LLB Students Bring EU Law to Life

Every year, LLB Law students are given the opportunity to go abroad to help bring EU law to life.

This year, 40 students visited Strasbourg, and saw the Council of Europe (responsible for the European Convention on Human Rights), the European Parliament, the Alsace-Moselle Memorial Museum and Struthof concentration camp.

Outside the Struthof concentration camp

Group leader Mark Wing, Senior Lecturer in Law, said: “The law can often be quite a dry subject, particularly EU law, which has a largely political and economic base.

“Contextualising the law is important; by visiting the venues included in the trip, students could see for themselves why the EU law and the European Convention on Human Rights came about after the Second World War.”

The group at the European Parliament

The trip rotates every year; in 2015 students went to Brussels and EU institutions, and next year a trip to Luxembourg for the Court of Justice of the EU is planned.

This year’s current events meant that students were not only given insider knowledge of EU law but were also able to discuss the upcoming EU referendum.

First-year student, Sebastian Graves-Read, said: “The discussion we had at the Council of Europe on the EU referendum and the European Convention of Human Rights not only informed us all but certainly for me helped me form an opinion on the viability of both. It made me informed enough to decide how to vote.”

Material shown:
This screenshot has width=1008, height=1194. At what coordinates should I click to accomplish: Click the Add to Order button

---

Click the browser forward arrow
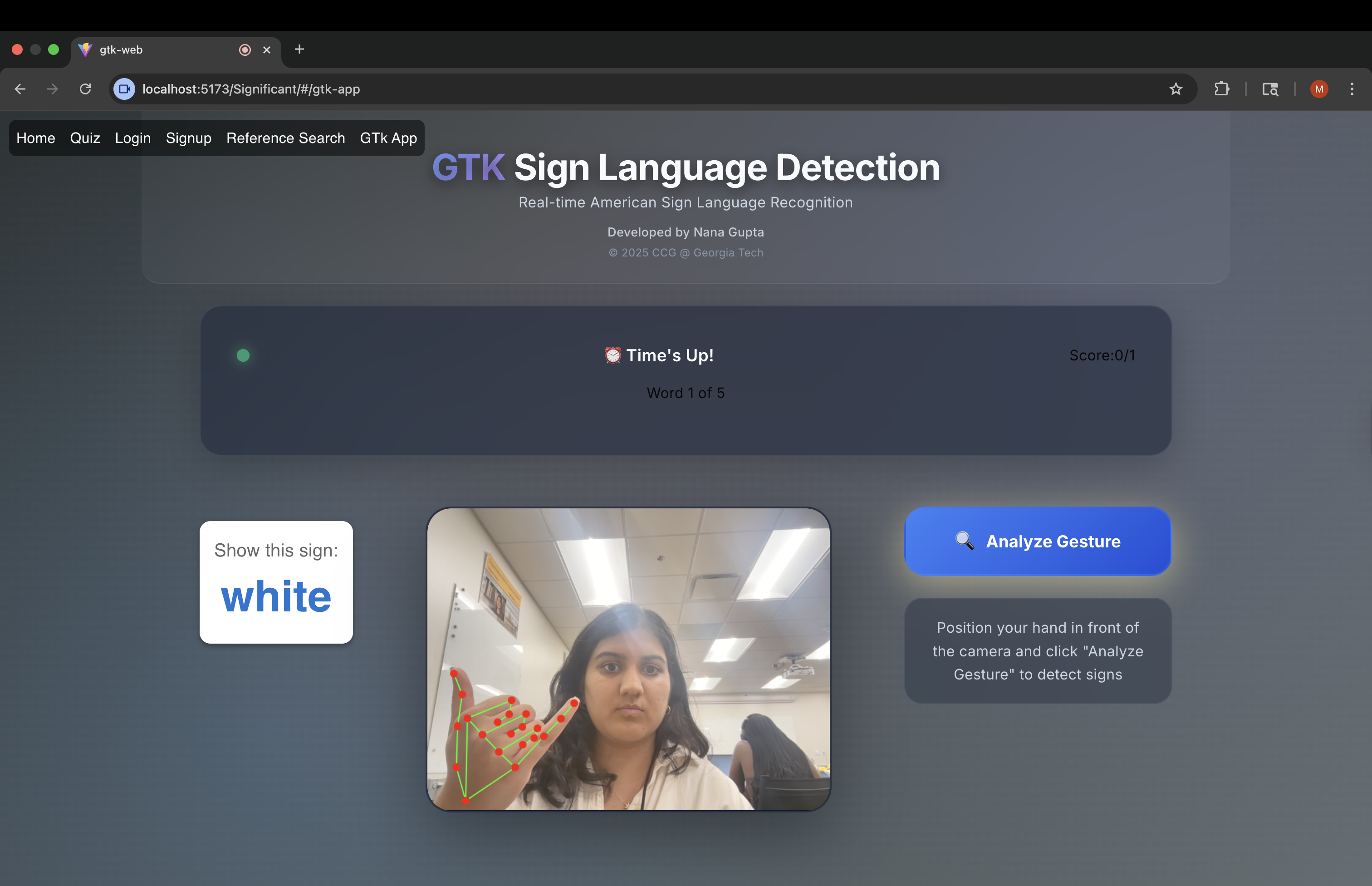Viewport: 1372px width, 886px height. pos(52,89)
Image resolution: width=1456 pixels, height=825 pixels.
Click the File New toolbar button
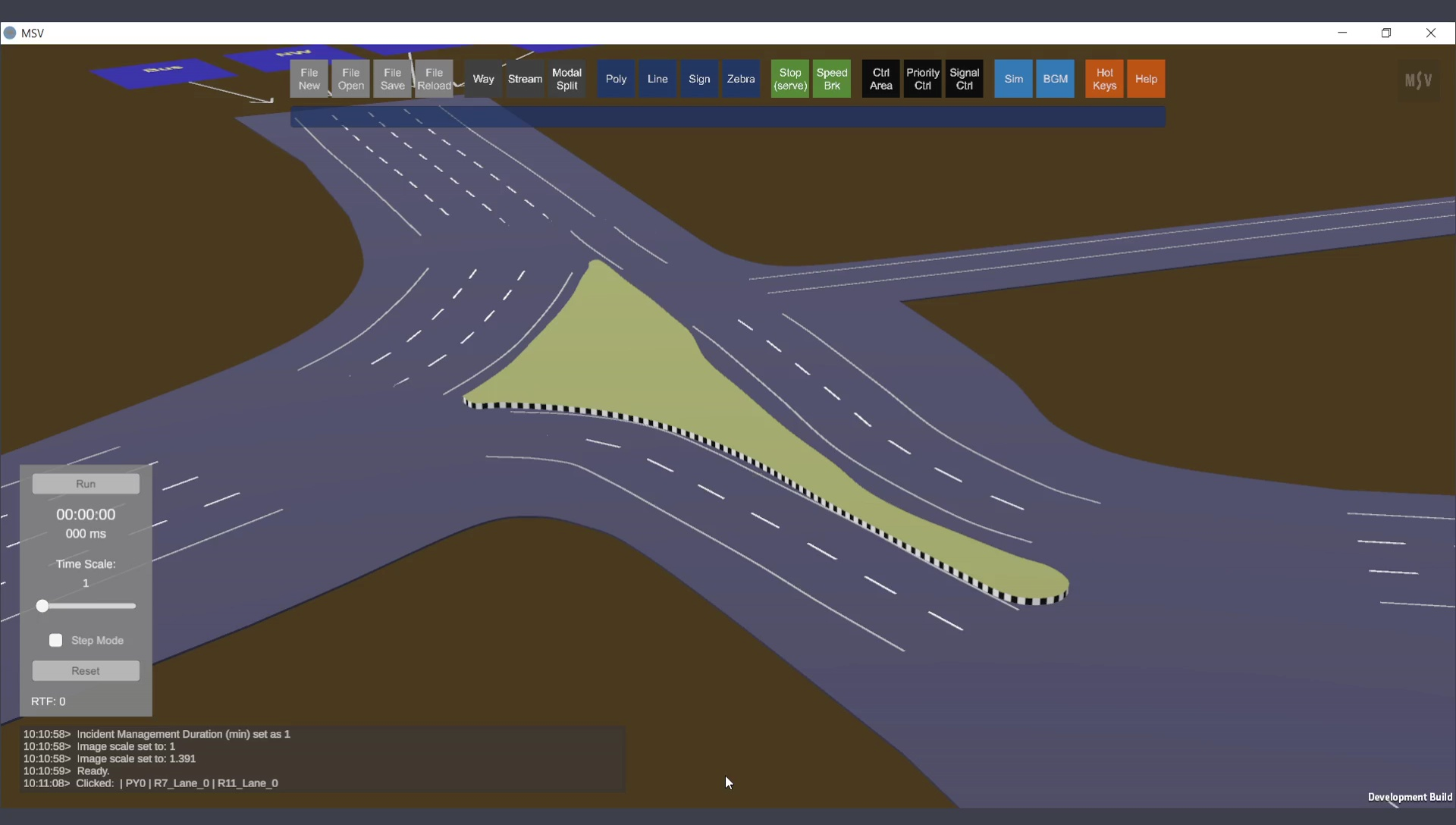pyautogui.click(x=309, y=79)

---

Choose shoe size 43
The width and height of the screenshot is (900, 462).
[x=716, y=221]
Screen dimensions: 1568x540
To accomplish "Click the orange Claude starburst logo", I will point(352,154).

To be done:
1 – In the article on the LLB Strasbourg trip, how many students visited Strasbourg this year?
2 – Repeat the passage from the article on the LLB Strasbourg trip that begins at the words "This year, 40" and stops after "EU is planned.".
3 – Go on with the article on the LLB Strasbourg trip from the point where it stops.

Replies:
1 – 40 students.

2 –
This year, 40 students visited Strasbourg, and saw the Council of Europe (responsible for the European Convention on Human Rights), the European Parliament, the Alsace-Moselle Memorial Museum and Struthof concentration camp.

Outside the Struthof concentration camp

Group leader Mark Wing, Senior Lecturer in Law, said: “The law can often be quite a dry subject, particularly EU law, which has a largely political and economic base.

“Contextualising the law is important; by visiting the venues included in the trip, students could see for themselves why the EU law and the European Convention on Human Rights came about after the Second World War.”

The group at the European Parliament

The trip rotates every year; in 2015 students went to Brussels and EU institutions, and next year a trip to Luxembourg for the Court of Justice of the EU is planned.

3 –
The Council of Europe

He went on to say: “I have a real passion for human rights and it was a fantastic opportunity to get a far better understanding of both the convention and how the English legal system interacts with it. The trip was a great opportunity to network and socialise with the second and third years, and I’ve already started lobbying my friends who did not join us on the trip to save up for next year.”

Outside the flags at the European Parliament

Johanna Hines-Randle, currently in her second year, said: “I’d definitely recommend this trip to other students. Bar the fun to be had in another country, visiting these institutions is a massive eye-opener into the potential careers that could be had within the EU.

“The EU can be quite a dry subject to learn, but attending the trip is a really good way to learn in a fun, social and interactive environment.”